CONSIGNE.
D'après le texte sur le licenciement de Justine, répondez à ces questions :
1. Quel âge a Justine ?
2. Pour quelles raisons son opération a-t-elle été reportée ?
3. À partir de quelle date est-elle autorisée à commencer son nouvel emploi ?

TEXTE FOURNI.
Un patron flamand a décidé de se séparer de sa nouvelle recrue après avoir aperçu ses dents, d'abord cachées sous un masque buccal, rapportent nos confrères du Nieuwsblad. Victime de discrimination, l’employée a obtenu gain de cause devant le tribunal du Travail d’Alost.
Justine (NDLR: prénom d’emprunt) a 35 ans et souffre d’une anomalie dentaire héréditaire. Conséquence? Ses dents se cassent facilement. Une opération destinée à enlever ses dents avant l’installation d’un dentier a été reportée à deux reprises. D'abord en raison de sa grossesse, ensuite à cause de la crise sanitaire.
En août 2020, elle postule pour un emploi auprès d’un courtier en assurances. Tout au long du processus de recrutement, elle respecte les règles et porte un masque buccal. “C’était encore l’usage à l’époque et en plus, j’avais un membre de ma famille qui était un patient à risque”, raconte la jeune femme, qui souhaite conserver l’anonymat. Elle apprend rapidement que sa candidature a été retenue et qu’elle est autorisée à commencer sa nouvelle mission dès le 1er octobre.

(Enregistrements conservés)
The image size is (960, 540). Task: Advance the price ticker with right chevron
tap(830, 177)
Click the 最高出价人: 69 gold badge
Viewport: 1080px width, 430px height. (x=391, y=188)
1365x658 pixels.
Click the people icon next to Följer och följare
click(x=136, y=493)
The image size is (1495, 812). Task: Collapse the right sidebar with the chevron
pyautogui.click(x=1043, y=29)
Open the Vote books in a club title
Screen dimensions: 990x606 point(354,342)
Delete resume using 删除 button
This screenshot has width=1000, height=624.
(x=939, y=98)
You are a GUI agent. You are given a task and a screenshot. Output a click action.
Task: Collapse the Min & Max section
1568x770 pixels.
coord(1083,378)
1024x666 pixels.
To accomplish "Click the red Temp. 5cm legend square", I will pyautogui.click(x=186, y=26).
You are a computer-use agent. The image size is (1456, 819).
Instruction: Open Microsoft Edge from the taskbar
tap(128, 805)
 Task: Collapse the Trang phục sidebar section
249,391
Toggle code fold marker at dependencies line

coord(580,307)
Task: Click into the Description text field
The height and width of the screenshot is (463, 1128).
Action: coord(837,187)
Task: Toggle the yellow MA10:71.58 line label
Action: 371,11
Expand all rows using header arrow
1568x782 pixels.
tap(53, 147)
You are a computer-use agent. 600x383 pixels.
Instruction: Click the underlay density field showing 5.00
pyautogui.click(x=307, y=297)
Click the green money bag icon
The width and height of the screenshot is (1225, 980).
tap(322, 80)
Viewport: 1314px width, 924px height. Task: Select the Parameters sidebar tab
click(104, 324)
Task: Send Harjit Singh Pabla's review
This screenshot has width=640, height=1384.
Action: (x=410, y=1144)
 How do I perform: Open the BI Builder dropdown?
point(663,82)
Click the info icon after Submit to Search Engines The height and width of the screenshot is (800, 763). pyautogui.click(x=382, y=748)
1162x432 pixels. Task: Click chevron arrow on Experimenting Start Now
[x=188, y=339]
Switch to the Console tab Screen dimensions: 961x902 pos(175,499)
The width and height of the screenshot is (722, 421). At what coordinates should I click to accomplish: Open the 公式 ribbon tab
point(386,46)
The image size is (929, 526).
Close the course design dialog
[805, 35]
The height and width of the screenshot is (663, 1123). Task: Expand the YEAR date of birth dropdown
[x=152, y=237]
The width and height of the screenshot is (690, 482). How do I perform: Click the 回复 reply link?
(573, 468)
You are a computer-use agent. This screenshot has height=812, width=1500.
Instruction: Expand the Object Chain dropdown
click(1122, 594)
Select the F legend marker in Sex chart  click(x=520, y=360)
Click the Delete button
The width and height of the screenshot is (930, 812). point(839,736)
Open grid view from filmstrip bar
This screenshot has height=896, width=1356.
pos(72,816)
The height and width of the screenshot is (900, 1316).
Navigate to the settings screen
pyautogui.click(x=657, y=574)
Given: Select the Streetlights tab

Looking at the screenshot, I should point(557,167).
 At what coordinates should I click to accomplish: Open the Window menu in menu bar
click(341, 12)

RÉSULTAT DE L'EXERCICE.
1. Elle a 35 ans.
2. Elle a été reportée une première fois en raison de sa grossesse, puis à cause de la crise sanitaire.
3. Dès le 1er octobre.